Sa deuxième visite chez moi se termina le 4 mai où je le raccompagnais à son train. Je me souviens qu'il m'ait dit : "tu n'as pas l'air triste de me voir partir"... Et c'est vrai que je ne l'étais pas vraiment. Il y avait des points de détails qui me gênaient un peu et puis, pour avoir vécu un très grand A, c'était comme si "je n'accrochais pas vraiment". J'étais amoureuse, certes, mais je ne pouvais pas non plus dire que je l'aimais vraiment. Ce début d'amour à distance entre Paris et Nice ne permettant pas de nourrir suffisamment ce tout nouveau "couple".

Une quinzaine de jours plus tard, c'était sa fête et je lui ai fait livrer un bouquet de fleurs accompagné d'un petit nounours comme lien transitionnel entre nous. Sa fête tombant un dimanche, il découvrit ce bouquet alors qu'il était avec ses enfants.

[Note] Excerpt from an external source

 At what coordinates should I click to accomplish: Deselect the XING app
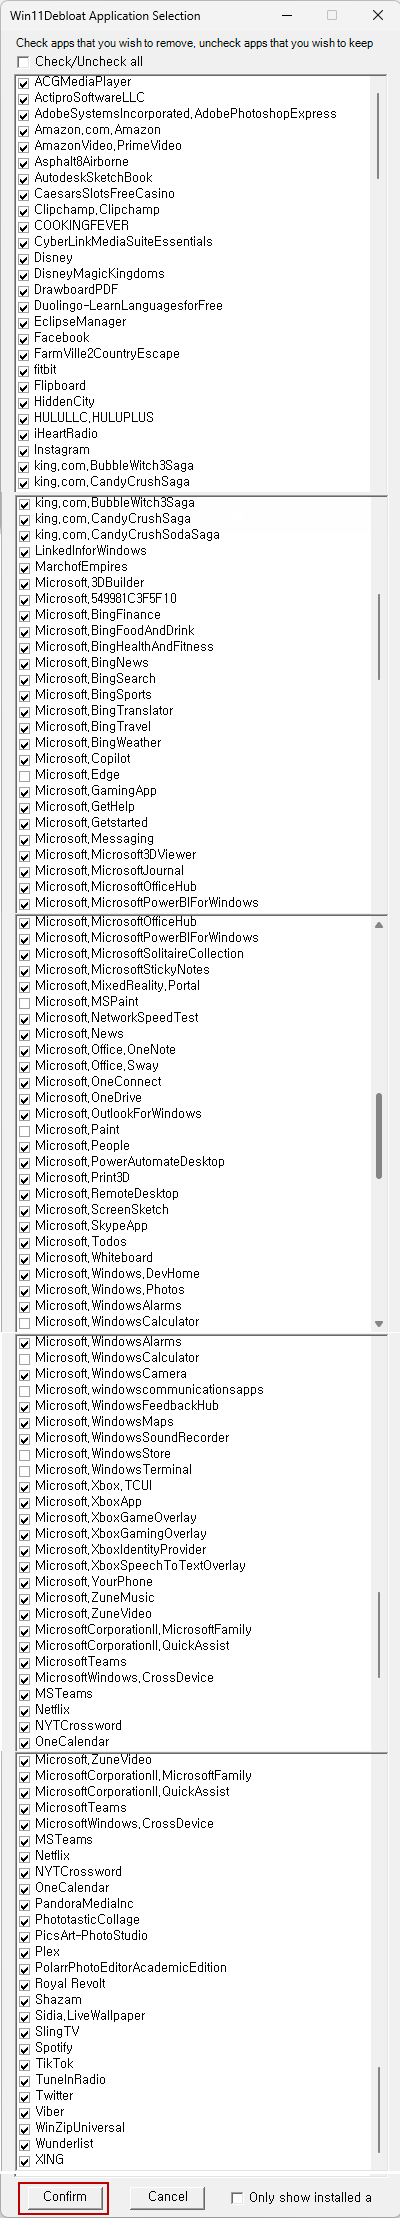pyautogui.click(x=24, y=2160)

Il fut donc bien "obligé" de leur avouer que "ça y était, il avait enfin rencontré une femme". D'après E., ses enfants étaient fous de joie... Sa fille de 18 ans à l'époque lui ayant soi-disant dit : "Papa, tu t'es assez occupé de nous. Il est temps pour toi que tu fasses ta vie". J'avais trouvé ça très joli. 

E. a juste commis une petite erreur en me disant : "bah, c'est bien tombé car comme ça, je n'ai pas eu besoin de leur parler de toi, grâce à tes fleurs, ça s'est fait tout seul".

J'avais assez mal vécu cette maladresse car depuis sa visite, il ne leur avait toujours rien dit. Je prenais ça pour une petite lâcheté de sa part. 

Ils étaient donc si exceptionnels que ça, ses enfants ? Un nouveau complexe émergeait en moi.